== The data
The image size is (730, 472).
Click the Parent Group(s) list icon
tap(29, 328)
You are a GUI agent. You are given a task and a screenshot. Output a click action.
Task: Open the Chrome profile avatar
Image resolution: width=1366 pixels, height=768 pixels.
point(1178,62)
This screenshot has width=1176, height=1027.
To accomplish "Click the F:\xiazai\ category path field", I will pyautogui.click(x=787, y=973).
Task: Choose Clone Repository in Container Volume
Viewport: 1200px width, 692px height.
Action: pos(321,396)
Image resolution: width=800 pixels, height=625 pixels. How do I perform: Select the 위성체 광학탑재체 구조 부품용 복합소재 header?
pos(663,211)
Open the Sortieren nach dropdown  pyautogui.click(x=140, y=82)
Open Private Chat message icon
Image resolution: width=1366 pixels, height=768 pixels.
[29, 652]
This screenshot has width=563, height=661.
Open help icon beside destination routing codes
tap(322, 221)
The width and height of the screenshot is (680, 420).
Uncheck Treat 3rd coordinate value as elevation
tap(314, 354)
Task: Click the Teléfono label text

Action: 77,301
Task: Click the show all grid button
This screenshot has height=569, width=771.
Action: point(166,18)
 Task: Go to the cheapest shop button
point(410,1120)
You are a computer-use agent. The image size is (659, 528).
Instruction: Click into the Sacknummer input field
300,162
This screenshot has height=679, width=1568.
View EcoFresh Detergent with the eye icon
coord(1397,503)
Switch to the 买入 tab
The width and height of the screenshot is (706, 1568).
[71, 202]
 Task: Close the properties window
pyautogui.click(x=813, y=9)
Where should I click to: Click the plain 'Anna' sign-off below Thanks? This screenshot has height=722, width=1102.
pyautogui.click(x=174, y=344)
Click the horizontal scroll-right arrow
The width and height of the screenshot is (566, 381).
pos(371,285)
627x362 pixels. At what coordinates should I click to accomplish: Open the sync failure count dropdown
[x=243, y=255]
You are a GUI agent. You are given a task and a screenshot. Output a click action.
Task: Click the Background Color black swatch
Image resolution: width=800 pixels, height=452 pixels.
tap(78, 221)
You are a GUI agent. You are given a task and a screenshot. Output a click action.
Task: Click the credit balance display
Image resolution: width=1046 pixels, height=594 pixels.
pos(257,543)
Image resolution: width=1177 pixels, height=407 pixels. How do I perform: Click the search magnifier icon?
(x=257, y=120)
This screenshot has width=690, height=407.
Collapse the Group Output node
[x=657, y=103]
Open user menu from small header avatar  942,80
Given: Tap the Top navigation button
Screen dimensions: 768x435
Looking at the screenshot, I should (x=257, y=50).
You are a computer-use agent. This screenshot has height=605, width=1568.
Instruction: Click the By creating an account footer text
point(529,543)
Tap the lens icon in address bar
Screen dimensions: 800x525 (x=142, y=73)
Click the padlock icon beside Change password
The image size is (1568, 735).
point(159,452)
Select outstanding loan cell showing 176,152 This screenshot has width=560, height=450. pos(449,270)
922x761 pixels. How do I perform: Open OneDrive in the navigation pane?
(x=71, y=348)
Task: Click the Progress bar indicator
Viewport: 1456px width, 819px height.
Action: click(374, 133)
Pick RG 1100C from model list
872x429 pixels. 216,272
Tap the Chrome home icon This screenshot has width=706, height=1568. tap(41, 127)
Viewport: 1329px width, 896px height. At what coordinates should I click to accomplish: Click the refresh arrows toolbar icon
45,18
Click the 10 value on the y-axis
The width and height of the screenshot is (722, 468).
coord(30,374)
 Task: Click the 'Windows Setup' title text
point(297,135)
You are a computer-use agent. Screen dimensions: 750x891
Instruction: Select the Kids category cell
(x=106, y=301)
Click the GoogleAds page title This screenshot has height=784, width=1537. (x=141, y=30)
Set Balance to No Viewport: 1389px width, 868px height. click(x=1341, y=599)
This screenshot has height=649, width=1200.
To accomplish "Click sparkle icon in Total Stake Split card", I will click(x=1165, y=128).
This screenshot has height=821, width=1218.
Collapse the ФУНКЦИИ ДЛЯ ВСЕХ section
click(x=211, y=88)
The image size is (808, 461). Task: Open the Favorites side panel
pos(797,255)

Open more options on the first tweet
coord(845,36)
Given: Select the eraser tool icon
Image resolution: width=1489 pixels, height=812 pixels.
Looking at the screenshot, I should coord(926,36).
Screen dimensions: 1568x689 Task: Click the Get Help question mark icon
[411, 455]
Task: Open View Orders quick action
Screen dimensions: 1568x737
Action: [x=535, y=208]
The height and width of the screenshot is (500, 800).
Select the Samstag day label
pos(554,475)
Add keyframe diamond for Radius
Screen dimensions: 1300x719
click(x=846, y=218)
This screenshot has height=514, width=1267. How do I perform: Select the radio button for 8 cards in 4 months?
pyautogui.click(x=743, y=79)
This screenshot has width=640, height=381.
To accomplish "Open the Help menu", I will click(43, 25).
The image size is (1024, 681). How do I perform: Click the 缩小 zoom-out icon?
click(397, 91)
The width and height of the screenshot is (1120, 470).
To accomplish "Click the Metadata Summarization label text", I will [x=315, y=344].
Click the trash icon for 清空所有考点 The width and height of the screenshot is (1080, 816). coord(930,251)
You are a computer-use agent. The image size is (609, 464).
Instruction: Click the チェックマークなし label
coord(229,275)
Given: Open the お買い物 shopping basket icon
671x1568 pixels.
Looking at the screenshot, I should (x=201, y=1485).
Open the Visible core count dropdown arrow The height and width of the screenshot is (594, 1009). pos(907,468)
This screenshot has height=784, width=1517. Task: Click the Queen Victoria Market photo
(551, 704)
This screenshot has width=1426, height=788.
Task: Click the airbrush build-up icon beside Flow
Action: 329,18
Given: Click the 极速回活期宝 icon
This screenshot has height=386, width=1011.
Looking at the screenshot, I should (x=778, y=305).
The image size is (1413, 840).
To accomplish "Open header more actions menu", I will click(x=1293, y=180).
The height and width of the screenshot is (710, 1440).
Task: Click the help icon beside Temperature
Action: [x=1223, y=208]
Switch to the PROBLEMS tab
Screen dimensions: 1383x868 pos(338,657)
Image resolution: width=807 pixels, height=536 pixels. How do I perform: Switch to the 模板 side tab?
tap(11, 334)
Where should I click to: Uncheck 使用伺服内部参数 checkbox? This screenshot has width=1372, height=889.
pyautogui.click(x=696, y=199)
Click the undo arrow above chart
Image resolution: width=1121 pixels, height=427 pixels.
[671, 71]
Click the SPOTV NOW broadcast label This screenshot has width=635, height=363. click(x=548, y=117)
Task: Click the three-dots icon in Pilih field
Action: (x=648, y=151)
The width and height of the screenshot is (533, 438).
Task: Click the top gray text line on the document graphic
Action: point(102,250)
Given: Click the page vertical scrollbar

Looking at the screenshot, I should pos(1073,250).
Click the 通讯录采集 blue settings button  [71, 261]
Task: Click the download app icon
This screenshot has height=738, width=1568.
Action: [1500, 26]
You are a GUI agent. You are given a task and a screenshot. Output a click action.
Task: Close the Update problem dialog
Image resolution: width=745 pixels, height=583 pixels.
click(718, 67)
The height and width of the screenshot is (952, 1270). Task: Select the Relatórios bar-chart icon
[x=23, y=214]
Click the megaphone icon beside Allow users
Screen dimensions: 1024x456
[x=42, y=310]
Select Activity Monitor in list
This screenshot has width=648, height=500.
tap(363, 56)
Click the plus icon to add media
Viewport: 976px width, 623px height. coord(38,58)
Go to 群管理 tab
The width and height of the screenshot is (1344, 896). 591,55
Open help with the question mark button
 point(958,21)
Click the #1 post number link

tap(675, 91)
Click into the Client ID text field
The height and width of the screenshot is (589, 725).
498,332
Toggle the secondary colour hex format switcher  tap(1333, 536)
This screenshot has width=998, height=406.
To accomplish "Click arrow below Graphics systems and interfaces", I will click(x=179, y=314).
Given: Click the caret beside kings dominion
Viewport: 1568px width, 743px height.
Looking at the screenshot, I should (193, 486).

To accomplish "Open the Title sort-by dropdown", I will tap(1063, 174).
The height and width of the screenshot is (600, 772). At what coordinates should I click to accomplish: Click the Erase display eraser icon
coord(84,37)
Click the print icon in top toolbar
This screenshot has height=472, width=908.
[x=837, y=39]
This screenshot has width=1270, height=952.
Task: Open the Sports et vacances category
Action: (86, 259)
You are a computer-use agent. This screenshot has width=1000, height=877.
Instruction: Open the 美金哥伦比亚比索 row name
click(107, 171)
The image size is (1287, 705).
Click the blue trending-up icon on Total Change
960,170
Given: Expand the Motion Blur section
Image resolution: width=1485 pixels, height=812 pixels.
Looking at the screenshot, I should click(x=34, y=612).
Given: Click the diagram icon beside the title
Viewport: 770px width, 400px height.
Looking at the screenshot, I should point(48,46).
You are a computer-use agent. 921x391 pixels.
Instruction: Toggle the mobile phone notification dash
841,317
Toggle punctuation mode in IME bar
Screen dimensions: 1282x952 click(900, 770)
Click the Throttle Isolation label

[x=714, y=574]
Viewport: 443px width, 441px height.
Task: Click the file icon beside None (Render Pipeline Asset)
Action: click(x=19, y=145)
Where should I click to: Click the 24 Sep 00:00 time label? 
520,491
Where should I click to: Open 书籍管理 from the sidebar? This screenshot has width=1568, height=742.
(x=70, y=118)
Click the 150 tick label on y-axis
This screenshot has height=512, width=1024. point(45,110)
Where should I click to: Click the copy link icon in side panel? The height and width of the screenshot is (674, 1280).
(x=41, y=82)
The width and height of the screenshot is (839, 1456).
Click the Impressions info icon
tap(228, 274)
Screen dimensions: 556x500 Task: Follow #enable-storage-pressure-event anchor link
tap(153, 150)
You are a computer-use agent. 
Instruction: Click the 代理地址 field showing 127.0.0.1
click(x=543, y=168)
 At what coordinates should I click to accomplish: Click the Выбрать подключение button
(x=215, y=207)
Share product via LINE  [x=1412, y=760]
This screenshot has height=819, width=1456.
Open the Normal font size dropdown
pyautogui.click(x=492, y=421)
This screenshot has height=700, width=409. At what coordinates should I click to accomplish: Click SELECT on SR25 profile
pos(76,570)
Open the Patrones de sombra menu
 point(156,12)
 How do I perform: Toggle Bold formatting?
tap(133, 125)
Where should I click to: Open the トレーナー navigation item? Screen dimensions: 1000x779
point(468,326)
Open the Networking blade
====
What to do — Switch "Favorites side panel" to "Bookmarks side panel" in the items, starting with the line that contains "The image size is (808, 461)." and going on through the line that contains "click(x=846, y=218)". Reproduce only those lines, with everything else in them left unchanged.

Written solution —
The image size is (808, 461). Task: Open the Bookmarks side panel
pos(797,255)

Open more options on the first tweet
coord(845,36)
Given: Select the eraser tool icon
Image resolution: width=1489 pixels, height=812 pixels.
Looking at the screenshot, I should coord(926,36).
Screen dimensions: 1568x689 Task: Click the Get Help question mark icon
[411, 455]
Task: Open View Orders quick action
Screen dimensions: 1568x737
Action: [x=535, y=208]
The height and width of the screenshot is (500, 800).
Select the Samstag day label
pos(554,475)
Add keyframe diamond for Radius
Screen dimensions: 1300x719
click(x=846, y=218)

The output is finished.